アリストクラートのアジア太平洋地域ゼネラルマネージャー、ロイド・ロブソン氏によると、これは2022年へと向かうマカオの事業者にとって重要な検討事項を浮き彫りにしている。
ロブソン氏はこのように説明した。「(回復は)大きく技術面、マカオでのデジタル化の使用に主導されると思う。これは必ずしもゲーミング決済の観点からだけではなく、人々を入境口を越えてシャッフルし、彼らをごちゃまぜにしてホテル客室に入れて、効率的かつ接触のない形で施設内を移動させるのを助けるものとしてのデジタル化の使用ということだ。数年前と比較すると、その分野で最も大きな革新と機能強化を目にすることになると思う」
行動面では、プレイヤーが、ゲーミングフロアで課される可能性のある制限にどう反応するかを知るには時間がたつのを待つほかない。たとえば、マスク着用の義務は、自由への障害か、逆に「密な環境にいる際のプレイヤーにとっての当たり前になり始める可能性がある」と見られるかだろう」。IGTアジア担当セ ールスディレクター、マイケル・チアーズ氏はそう語る。
「彼らは単に普通の風邪のようなものを予防するためにその行動を続けたいと思うかもしれない。しかし、物事が必須ではなく自発的になると、プレイヤーは独自の基準を見つけ、はるかに快適に感じるようになる。
マスクが自主的な選択になり、人々が自由に向けたまた一歩であると感じたら、彼らはより参加し、カジノ内をより自由に動き回ることができると思う。それは大きな心理的効果をもたらすだろう」
チアーズ氏は、少なくとも電子ゲームの観点からは、コロナ禍がマカオでプラスの作用を持つことが分かって来るだろうと見ている。マカオでは従来、収益の90%以上がゲームテーブルからのものだった。
チアーズ氏は次のように述べている。
「電子分野が我々の市場で成長し続けることは間違いなく、それには電子ゲーミング機(ETG)とスロット製品の両方が含まれている。
一部のフロアが、バンクレイアウトなどの形で、間隔や社会的距離の類に対応できるように再設計される可能性がある一方で、これからETG製品や高品質のスロット製品が伸びることは間違いないと思う。お客様は電子式のゲームにますます順応してきていると感じる」
いずれにせよ、ロブソン氏は「新しい規範」が永遠に続くとは見ていない。同氏は「9.11前と9.11後から今日までの期間に航空業界で起こったことと今回の事には興味深い類似点があると思う。

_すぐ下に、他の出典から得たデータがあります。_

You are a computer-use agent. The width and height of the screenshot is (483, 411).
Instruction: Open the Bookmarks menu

もちろん、新しいイノベーションが生まれたが、物事は常に大概は元あった場所に戻ってきた。だから一時的な変化はたくさんあるだろうが、これが新体験への機会も作り出すだろうと思う」と述べた。
特に注目すべきは、2020年にマカオのGGRを前年比79%減の604億4,000万パタカ(8,500億円)にまで減少させたコロナ禍の影響は、事業者のマカオへの投資への熱意を衰えさせていないという点だ。サンズ・チャイナは今年、20億米ドル(2,200億円)をかけたザ・ロンドナー・マカオをオープンさせ、ギャラクシーエンターテインメントグループ(GEG)はギャラクシー・マカオ第3フ ェーズの完成に近づいている。
GEGの広報担当シニアバイスプレジデントのバディ・ラム氏はMGSサミットで、グレーターベイエリア内の都市がそれほど遠くない将来に観光マネーをめぐる激しい競争を再開すると予想していると語った。
ラム氏は次のように述べた。
「私たちはマカオの長期的な将来の発展に自信を持っている。新型コロナの感染拡大が抑制されれば、すぐに旅客数が2019年の水準に戻ることがわかる。

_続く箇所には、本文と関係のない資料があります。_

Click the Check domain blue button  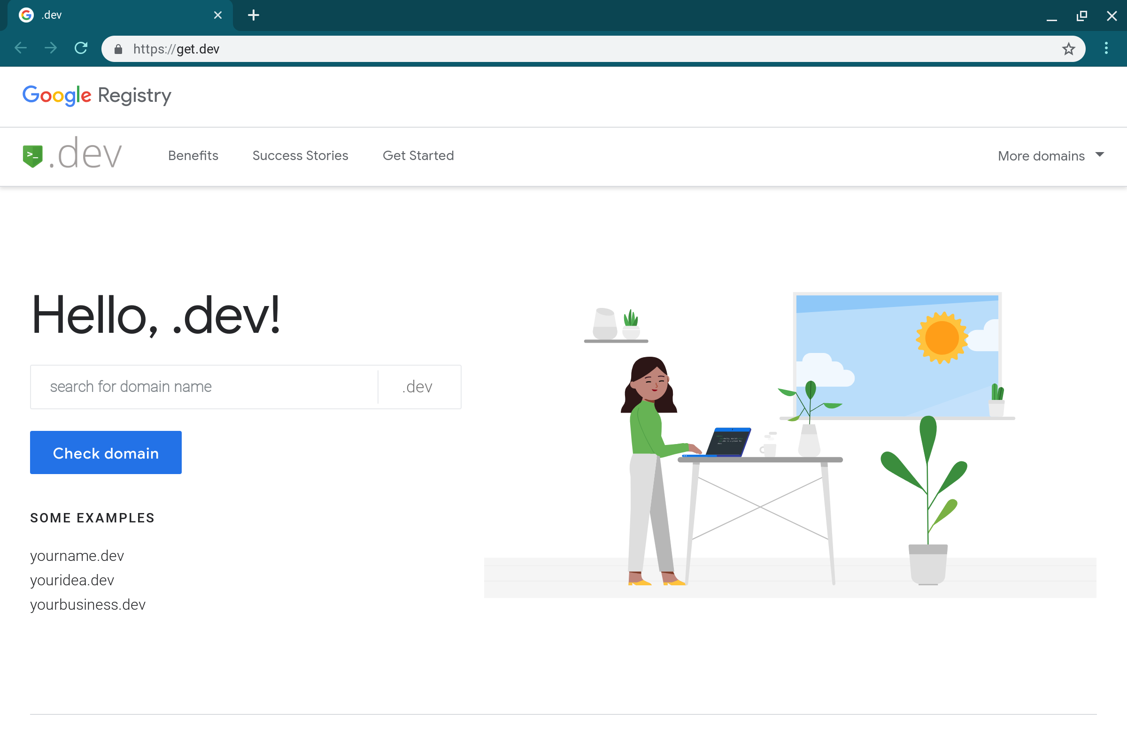point(105,453)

我々は回復に向けた準備をするつもりだが、その間にもこの業界内で自己改善に取り組む必要がある。グレーターベイエリアの開発は、この地域の都市間で競争が起きることを意味する。例えば、広州と香港はこの時期に大規模な観光プロジェクトを多数展開している。それゆえ、我々はこの競争に立ち向かい、この休止期間を使って競合他社に対する自社の立ち位置を引き上げる必要がある」
MGMチャイナのケネス・フェン氏は、マーケットシェアがマカオ最小のコンセッション保有者であるMGMチャイナの将来は 「投資にかかっている。しかし、中国がさらに発展するにつれて、我々はその繁栄を享受することになるだろう。私はそうなるとを確信している」と述べた。